The Effects of Fiscal Targets in a Currency Union: A Multi-Country Agent Based-Stock Flow Consistent Model
The Institute of Economics will hold the next meeting of its Seminar Series on Tuesday, May 16, 2017: Alessandro Caiani, from the Università Politecnica delle Marche, will present the paper The Effects of Fiscal Targets in a Currency Union: A Multi-Country Agent Based-Stock Flow Consistent Model.

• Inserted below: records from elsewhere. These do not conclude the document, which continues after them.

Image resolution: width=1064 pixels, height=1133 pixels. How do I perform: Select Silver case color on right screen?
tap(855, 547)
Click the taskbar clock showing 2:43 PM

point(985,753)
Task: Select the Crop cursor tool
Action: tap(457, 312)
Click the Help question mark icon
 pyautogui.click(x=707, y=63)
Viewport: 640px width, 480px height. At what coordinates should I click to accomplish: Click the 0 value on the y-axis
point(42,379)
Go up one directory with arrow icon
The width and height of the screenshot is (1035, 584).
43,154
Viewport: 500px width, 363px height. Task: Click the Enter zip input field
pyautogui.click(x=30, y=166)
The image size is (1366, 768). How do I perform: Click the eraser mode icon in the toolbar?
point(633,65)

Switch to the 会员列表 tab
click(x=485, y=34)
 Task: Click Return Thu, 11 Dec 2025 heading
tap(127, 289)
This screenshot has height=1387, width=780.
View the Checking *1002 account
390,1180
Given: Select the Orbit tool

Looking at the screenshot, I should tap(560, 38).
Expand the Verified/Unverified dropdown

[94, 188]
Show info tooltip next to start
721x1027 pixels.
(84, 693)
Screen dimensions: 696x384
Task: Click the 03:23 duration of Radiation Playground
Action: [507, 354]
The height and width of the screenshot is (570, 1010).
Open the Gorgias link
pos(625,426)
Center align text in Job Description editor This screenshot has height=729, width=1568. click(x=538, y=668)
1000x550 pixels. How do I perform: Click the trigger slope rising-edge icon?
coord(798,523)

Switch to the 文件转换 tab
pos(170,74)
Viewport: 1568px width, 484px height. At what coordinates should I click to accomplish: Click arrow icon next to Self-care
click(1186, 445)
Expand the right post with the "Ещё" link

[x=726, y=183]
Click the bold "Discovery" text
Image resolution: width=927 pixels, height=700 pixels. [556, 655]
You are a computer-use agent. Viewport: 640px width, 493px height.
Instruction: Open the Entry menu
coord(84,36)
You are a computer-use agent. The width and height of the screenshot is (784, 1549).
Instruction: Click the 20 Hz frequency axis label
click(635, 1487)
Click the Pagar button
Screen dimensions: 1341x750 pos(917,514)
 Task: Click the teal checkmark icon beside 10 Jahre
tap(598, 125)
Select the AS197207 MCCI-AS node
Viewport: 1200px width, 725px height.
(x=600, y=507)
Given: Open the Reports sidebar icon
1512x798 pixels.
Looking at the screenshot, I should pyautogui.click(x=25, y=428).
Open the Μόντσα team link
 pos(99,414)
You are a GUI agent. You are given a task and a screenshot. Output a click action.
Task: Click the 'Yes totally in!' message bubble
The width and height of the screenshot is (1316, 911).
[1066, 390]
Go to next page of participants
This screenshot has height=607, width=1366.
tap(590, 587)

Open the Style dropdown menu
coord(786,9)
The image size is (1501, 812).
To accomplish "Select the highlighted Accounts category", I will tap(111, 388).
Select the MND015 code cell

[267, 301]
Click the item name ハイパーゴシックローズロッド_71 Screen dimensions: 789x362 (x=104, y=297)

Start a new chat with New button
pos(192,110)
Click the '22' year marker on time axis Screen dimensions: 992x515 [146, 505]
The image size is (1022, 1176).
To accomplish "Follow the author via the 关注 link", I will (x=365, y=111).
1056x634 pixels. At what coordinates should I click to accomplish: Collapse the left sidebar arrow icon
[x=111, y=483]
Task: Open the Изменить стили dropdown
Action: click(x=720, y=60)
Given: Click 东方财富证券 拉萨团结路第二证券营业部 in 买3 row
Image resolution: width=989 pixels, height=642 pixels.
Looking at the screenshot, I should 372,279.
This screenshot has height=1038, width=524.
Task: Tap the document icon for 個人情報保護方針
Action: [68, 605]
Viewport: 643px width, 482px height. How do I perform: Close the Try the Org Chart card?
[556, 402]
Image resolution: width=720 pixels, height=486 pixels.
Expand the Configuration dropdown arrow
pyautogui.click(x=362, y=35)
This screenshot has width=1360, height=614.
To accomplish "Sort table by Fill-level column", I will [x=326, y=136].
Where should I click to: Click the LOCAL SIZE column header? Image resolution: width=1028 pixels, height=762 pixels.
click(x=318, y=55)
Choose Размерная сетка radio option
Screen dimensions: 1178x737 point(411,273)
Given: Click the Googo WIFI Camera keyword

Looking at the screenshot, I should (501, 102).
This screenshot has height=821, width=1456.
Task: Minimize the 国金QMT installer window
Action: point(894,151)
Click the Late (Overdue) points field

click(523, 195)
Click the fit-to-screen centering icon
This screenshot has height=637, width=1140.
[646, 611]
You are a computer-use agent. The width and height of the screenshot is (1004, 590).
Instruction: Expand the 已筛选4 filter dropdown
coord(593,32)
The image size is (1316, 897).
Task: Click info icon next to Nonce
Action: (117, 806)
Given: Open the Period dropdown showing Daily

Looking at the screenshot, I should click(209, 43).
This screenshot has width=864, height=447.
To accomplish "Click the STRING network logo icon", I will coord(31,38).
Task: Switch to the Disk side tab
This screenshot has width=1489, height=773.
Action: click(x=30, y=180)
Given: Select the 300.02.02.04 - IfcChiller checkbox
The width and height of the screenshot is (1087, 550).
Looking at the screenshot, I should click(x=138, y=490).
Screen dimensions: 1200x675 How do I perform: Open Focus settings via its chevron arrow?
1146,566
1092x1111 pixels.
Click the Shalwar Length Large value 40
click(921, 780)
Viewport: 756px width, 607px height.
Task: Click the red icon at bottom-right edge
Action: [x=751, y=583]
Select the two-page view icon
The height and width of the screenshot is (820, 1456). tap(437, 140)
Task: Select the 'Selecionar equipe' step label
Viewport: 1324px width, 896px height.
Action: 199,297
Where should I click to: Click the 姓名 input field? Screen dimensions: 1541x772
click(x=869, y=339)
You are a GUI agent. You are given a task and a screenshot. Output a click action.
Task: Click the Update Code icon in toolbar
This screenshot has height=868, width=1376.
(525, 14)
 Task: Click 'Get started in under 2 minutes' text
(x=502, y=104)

The paper presents an Agent-Based Stock Flow Consistent Multi-Country model of a Currency Union to analyze the impact of changes in the fiscal regime of member countries, that is permanent changes in the deficit-to-GDP targets that governments commit to comply. Simulations are performed under three scenarios differentiated for the number of member countries. The configuration employed for the artificial Currency Union yields economically reasonable values for the dynamics of key economic variables, broadly comparable with historical data and available stylized facts, in particular referred to the Euro Area which constitutes the natural point of reference for our work. Policy experiments show that fiscal expansions generally allow to improve the dynamics of real GDP, labor productivity, and employment, though being associated to higher levels of public debt. On the contrary, permanent fiscal contractions have always strong recessive effects and tend to be self-defeating when the Currency Union includes a higher number of countries and international trade between member countries is more prominent, exacerbating real GDP volatility both in the short and long run. The observed increase of average debt-GDP ratios in these scenarios seems to be mainly attributable to the raise of public debt-to-GDP in poorer and less productive countries, which is mirrored by a reduction of the countries’ net foreign asset position.